Compared to a conventional system, there is no ordering anymore. The distributor logs onto the Fleetguard portal at the end of each day and simply enters the details of how many parts he has consumed, provided the number for each part is a multiple of the minimum order quantity or MOQ. The CFA will ensure that his stock is replenished by that quantity, within 24 hours. “In this system the lead time for MTS products is now equivalent to the replenishment time. No sooner does the distributor consume one than the CFA sends one,” Kirloskar explains. The stock levels at each of the 18 individual CFAs and 80-odd distributors are monitored by a ‘war room’ at the PWH. The four ‘generals’ here study the demand trends for each part number on the basis of the data they receive at the end of every day, and also prioritise deliveries to distributors on the basis of their respective RYG statuses.

“They determine who should get what supply. If one distributor has sold one, and another 10, who should get supply first? That depends on their RYGs. If the distributor who’s sold one is in the red, he is supplied first,” says Puneet Kulraj of Vector.

The war room also prepares a daily consolidated buffer penetration report (BPR), which is the stock status at the PWH of each of the 650-plus part numbers, including 325-odd for the aftermarket. It is the BPR that determines the work order that is passed on to the plant the next morning.

The frequency of supply to each distributor depends on his (predetermined) buffer and the replenishment time. Of course, timely replenishment requires daily input of data from the distributors. “To some distributors we supply daily. To some we supply once a week. There’s nothing fixed. It only depends on the urgency they have.”

So how does this system account for growth? While the buffers were initially sized based on historical trends of consumption and lead time, the war room monitors every buffer daily. If one buffer is constantly in the red, that means sales of that part are going up.

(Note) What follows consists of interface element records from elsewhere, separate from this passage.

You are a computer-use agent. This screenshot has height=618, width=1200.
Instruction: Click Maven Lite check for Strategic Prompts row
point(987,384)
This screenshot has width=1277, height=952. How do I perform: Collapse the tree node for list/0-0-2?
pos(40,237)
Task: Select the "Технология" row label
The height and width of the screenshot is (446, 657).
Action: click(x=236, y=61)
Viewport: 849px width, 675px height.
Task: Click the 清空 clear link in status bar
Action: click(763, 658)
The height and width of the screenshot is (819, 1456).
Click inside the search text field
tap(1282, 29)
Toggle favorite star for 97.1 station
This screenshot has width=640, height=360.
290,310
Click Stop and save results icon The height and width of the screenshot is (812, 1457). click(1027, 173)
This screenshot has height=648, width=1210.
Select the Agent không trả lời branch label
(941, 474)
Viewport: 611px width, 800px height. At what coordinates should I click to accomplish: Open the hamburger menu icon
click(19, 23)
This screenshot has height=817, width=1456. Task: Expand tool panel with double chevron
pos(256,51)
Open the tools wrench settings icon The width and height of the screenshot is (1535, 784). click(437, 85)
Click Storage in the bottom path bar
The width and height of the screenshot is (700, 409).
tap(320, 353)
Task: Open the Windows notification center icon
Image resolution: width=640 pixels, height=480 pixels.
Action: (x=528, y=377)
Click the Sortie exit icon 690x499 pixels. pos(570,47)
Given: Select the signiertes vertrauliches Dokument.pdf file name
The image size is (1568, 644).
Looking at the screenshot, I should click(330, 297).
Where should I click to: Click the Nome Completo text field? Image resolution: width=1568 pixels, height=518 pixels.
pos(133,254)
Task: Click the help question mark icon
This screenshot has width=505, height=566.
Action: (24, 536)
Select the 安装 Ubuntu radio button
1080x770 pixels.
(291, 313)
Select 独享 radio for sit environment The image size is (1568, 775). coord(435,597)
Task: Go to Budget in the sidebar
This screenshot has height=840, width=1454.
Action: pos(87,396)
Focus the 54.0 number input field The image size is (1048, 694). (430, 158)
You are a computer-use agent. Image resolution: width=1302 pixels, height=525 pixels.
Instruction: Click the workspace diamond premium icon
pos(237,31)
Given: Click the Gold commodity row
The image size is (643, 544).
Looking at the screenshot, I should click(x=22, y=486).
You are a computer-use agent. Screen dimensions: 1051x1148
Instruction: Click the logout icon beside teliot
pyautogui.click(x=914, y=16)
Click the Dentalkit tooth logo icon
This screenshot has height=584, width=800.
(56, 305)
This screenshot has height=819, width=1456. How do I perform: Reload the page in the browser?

There are two ways to deal with this, according to Pandit: the company either manages the increased sales with the same buffer by improving productivity at the plant, or resizes the buffer. In reality the buffers are being sized constantly. This is called dynamic buffer management. The results have been dramatic, particularly for the distributors. Virmeet Singh Maini of Maini Auto Agencies (MAA), Fleetguard’s Pune distributor, services more than 650 retailers in the region extending to Kamshet on the Mumbai highway, Bhigwan on Solapur Road, Alephata on the Nashik highway, Ahmednagar, and Satara. He tells Auto car Professional his sales have shot up from Rs 7 lakh to Rs 20 lakh in one year, while his inventory has fallen from one-and-a-half months to just one week.

MAA did business worth Rs 2.5 crore in 2007– 8, of which Fleetguard accounted for 50 per cent (He is also a distributor for SKF and NRB bearings and has just opened a service station for Holset turbochargers.). “Initially we had all our capital blocked in just 30-odd part numbers. Now we are able to push a wider range into the secondary market (retailers),” he says. Maini guarantees one-hour delivery to his ‘A-category’ customers and now operates a fleet of six delivery vehicles, of which three were added in the last six months just to meet the growth in sales.

The company, which has been associated with Fleetguard for seven years, is a key promoter of FFPL’s mechanic’s loyalty programme Humsafar, although it has undertaken activities reaching out to mechanics and truck drivers on its own for years.

Since January, Maini and the company have together been extending the replenishment model to the retailers. Only in this case, since most are not IT-enabled, the record has to be maintained by the distributor, who has one or more representatives dedicated for Fleetguard, make the rounds once a week entering the retailers’ sales details in a register. “We had already been following up with the retailers on our own, and giving them frequent door deliveries. Now we have formalised the process,” he says.

This outreach to the last link in the distribution chain, called Samruddhi, should take FFPL to Rs 350 crore at the end of 2008.